Assigned task A:
Answer these from the Lauren Tarshis profile:
(i) In what city and state was she born?
(ii) Which school grades is the I Survived series aimed at?
(iii) Which honor did Emma-Jean Lazarus Fell Out of a Tree receive?
Assigned task B: Rename "Children's literature" to "Young readers' literature" in the Lauren Tarshis profile, and write out the span from "- Education: Barnard" to "into several languages." with that change.
Assigned task C: List every book or series title named in the Lauren Tarshis profile.

Quoted passage:
::::
- Lauren Tarshis in 2026
- Born: Lauren Tarshis November 23, 1963 (age 62) Albuquerque, New Mexico, U.S.
- Education: Barnard College
- Occupation: Author
- Writing career
- Language: English
- Period: 1988–present
- Genre: Children's literature
- Subject: History
- Website: www.laurentarshis.com

= Lauren Tarshis =

American children's book author

Lauren Tarshis (born November 23, 1963) is an American author of children's books, with several series of fiction, non-fiction and historical fiction works found in thousands of libraries and translated into several languages.

She is the author of the New York Times bestselling series I Survived. The historical fiction books, aimed at children in grades 3–5, focus on historical disasters from the perspective of a child.

She is also the author of Emma-Jean Lazarus Fell Out of a Tree, a Golden Kite honor book for fiction and Oprah's Book Club pick, and the sequel Emma-Jean Lazarus Fell in Love. The books are on many state lists and are often used by schools as part of anti-bully programs.
::::
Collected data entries
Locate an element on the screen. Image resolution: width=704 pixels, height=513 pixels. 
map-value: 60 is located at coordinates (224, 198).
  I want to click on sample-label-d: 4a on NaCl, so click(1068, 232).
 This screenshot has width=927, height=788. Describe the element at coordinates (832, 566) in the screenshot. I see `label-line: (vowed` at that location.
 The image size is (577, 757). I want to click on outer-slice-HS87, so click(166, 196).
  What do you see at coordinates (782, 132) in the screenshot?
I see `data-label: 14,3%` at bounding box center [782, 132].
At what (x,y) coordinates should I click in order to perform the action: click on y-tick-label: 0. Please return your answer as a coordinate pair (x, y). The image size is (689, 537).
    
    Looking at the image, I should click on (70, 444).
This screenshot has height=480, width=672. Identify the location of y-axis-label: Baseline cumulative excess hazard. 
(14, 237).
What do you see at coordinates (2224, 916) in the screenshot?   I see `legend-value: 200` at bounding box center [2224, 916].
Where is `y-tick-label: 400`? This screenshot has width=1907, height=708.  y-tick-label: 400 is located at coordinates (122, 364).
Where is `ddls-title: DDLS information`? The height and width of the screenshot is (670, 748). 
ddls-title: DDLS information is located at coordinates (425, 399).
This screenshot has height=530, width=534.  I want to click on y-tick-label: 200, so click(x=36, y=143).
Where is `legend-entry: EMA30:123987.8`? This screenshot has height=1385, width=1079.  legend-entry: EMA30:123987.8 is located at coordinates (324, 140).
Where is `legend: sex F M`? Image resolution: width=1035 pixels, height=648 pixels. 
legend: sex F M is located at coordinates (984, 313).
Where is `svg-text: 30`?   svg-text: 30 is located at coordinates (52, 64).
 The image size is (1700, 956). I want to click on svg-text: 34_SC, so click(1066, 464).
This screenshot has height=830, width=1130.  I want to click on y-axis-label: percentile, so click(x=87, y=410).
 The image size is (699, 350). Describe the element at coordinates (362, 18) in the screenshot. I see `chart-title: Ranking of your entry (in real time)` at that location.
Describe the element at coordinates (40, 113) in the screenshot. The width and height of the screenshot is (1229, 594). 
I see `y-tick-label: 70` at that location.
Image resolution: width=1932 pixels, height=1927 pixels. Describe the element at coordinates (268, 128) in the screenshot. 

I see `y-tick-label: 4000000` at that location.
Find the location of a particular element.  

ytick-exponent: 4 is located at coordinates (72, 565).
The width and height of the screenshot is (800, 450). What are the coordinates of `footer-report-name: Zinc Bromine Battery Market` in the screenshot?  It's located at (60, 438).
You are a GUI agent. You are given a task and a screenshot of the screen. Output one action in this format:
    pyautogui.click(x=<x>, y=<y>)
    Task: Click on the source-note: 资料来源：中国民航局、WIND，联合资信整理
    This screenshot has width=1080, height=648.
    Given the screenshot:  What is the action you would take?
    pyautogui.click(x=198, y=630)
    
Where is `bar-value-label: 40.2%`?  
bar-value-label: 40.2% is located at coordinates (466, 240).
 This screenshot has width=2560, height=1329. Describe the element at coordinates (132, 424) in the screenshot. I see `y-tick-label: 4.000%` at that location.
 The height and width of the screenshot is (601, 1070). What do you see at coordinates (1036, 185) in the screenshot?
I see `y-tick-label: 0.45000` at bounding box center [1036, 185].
::::
Answer A:
(i) Albuquerque, New Mexico
(ii) Grades 3–5
(iii) It was a Golden Kite honor book for fiction.

Answer B:
- Education: Barnard College
- Occupation: Author
- Writing career
- Language: English
- Period: 1988–present
- Genre: Young readers' literature
- Subject: History
- Website: www.laurentarshis.com

= Lauren Tarshis =

American children's book author

Lauren Tarshis (born November 23, 1963) is an American author of children's books, with several series of fiction, non-fiction and historical fiction works found in thousands of libraries and translated into several languages.

Answer C:
I Survived
Emma-Jean Lazarus Fell Out of a Tree
Emma-Jean Lazarus Fell in Love